At this point, they will make economic sense as replacements in almost all countries. Also, many emerging market countries are rapidly urbanising and in need of improved urban infrastructure, providing further drivers for this market.

Smart street lights

At the same time also, networked ‘smart’ street lights can help cities further reduce costs with the remote switching, dimming and maintenance capabilities that are opened up.

According to Northeast Group, smart street lighting is already taking off in major markets such as the US, UK and China. But overall, the LED and smart street light market remains young and some challenges must be overcome.

Costs must continue to fall for financing to be feasible in many countries. Vendor-led financing (i.e. performance contracting) must continue to develop to enable projects in many geographies. In some emerging market countries, multilateral financing can help overcome these challenges, and in 2014 the World Bank announced a $1bn fund exclusively for LED street lighting.

Another challenge is a lack of standardisation. Particularly for networked streetlights, undeveloped standards could limit vendors’ ability to meet rising demand across the globe. As it is according to Navigant Research, there are many different network technologies and control protocols competing against each other.

Navigant Research projects global shipments of LEDs growing from around 16m in 2016 to almost 28.5m by 2025 and accounting for about 90% of the outdoor lighting market.

Indicative of the potential, Northeast Group also projects that smart street lights could reach 42% of the total street light market by 2026.

Utility experiences

Among some of the utilities engaging in smart street light projects are Baltimore Gas & Electric, ComEd and Pepco Holdings Inc. Florida Power & Light’s project, totaling nearly 500,000 networked street lights across Miami and South Florida, is believed to be the largest connected street lighting project in the world.

The latest city to join this IoT wave is San Diego, which is combining a street lighting upgrade with a smart sensor deployment. The project, based on the Current, powered by GE, platform, will include the deployment of 3,200 intelligent sensor nodes on street light poles, along with the upgrade of 25% of the outdoor lighting amounting to 14,000 new LED light fixtures.

“Repurposing San Diego’s lighting infrastructure in a way that allows the community to put their hands on the heartbeat and nervous system of the city is our way of building a smart city app store,” comments David Graham, San Diego Chief Deputy Officer.

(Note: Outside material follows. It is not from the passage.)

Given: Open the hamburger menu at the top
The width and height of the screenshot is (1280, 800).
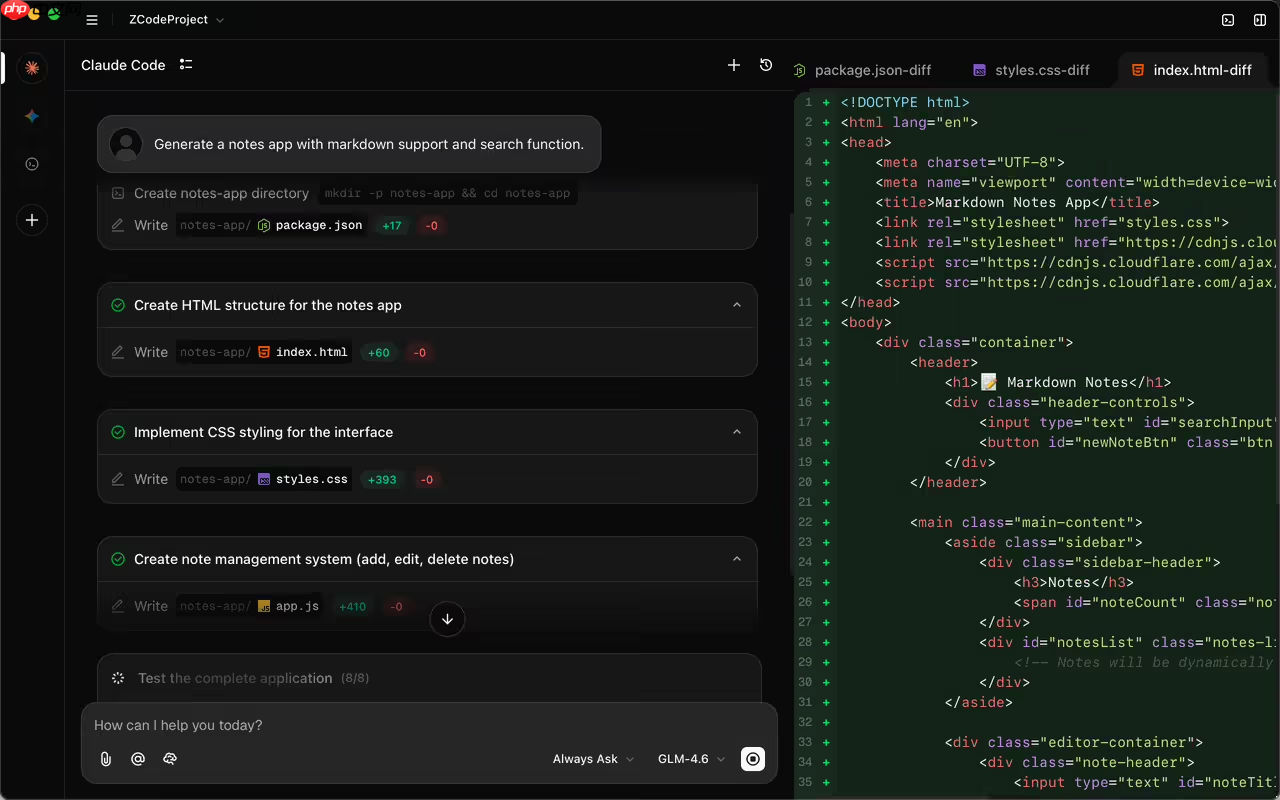Looking at the screenshot, I should [91, 19].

Real-time sensor data collected across the city will be used to develop applications from optimising traffic flow and directing drivers to open parking spaces to helping first responders during an emergency. 

The $30m project, claimed to be the world’s largest smart city IoT sensor platform, will start being installed in July. It also allows for the expansion of another 3,000 sensor points later in the year.

The new LED fixtures, which are equipped with an advanced controls system to dim, brighten and check maintenance on the lights remotely through a single dashboard, are expected to save the city $2.4m per year in energy costs.

Other participants in the project include AT&T as the wireless data carrier, Intel, whose technology will sit inside the intelligent nodes, and ShotSpotter, CivicSmart and Proximetry, which are focussed on the new smart city apps.